A: Think of it as adding another layer of security, of itself not
being a complete solution. There are many issues involved in securing your
data, and encryption alone does not magically solve all of them. Security needs
to be considered at all stages in the process. The encryption provided
is genuinely strong encryption (and as such could cause problems). Key management
is the hard part. And don't skip physical, legal, and procedural aspects of security.

Q: What if my private RSA private key is no longer private?

A: Obviously, try to avoid this situation. **Fix:** 1) Generate a new
RSA key-pair, and then 2) ``rotate()`` the encryption on all files that were encrypted
using the public key associated with the compromised private key.
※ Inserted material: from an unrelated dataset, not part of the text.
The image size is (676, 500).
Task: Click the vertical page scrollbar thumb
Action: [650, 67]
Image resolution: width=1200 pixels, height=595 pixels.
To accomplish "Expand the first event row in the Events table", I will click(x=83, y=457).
The meta-data includes information about what public key was used for
encryption, to make it easier to identify the relevant files. But even without that
information, you could just try ``rotate()``'ing the encryption on all files, and it
would only succeed for those with the right key pair. The meta-data are not
required for key rotation. By design, pyFileSec is not needed for rotation (or decryption).
It is basically just a wrapper to make it easier to work with
standard, strong encryption tools, and document what was done and how.

Q: What should I do if my private RSA private key is reaching its expected end-of-life (see
http://www.keylength.com)?

A: You should expect to do this. The ``rotate()`` function helps make this transition
as easy as possible. Just generate a new RSA key-pair, and ``rotate()`` the encryption.
It would be trivial to write a ``rotate_all()`` function to find all encrypted files
in a directory, and rotate the encryption on those files.
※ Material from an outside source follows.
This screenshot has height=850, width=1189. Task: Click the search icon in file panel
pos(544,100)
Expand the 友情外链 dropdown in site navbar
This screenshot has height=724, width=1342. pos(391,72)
Q: What if the internal (AES) password was disclosed (i.e., not the RSA private
key but the one-time password that is used for the AES encryption)?

A: This is extremely unlikely during normal operation. If it should occur (e.g.,
maybe a power-failure or other crash at `precisely` the wrong time?) it would affect at
most one file. **Fix:** Just ``rotate()`` the encryption for that file, using
the same public key to re-encrypt. A new internal one-time password will be
generated during the re-encryption step. (The internal AES password is never re-used,
which is a crucial difference between the AES password and the RSA key pair.)
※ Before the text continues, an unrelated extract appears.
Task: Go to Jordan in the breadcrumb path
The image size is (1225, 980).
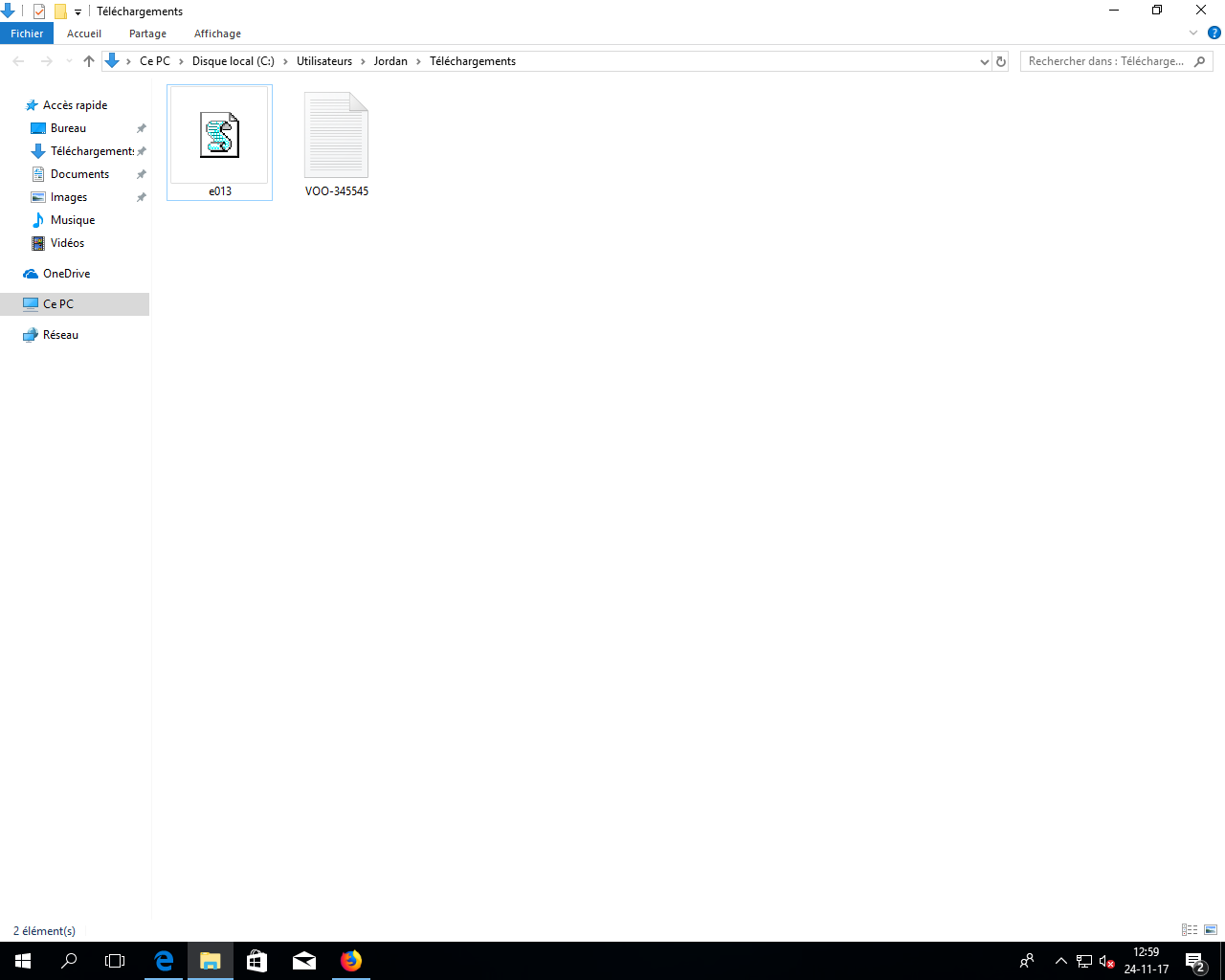Action: pyautogui.click(x=390, y=61)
Q: What if I lose my private key?

A: Oops. **Fix:** None. The whole idea is that, if you don't have the private key,
data recovery should be prohibitively expensive, if its even possible (and it is
intended to not be possible). You should design your procedures under the
assumption that data recovery will not going to happen if you lose the private key,
even by hiring someone. (In fact, if someone can do so, please send me a private
email with details, I'll want to fix it!)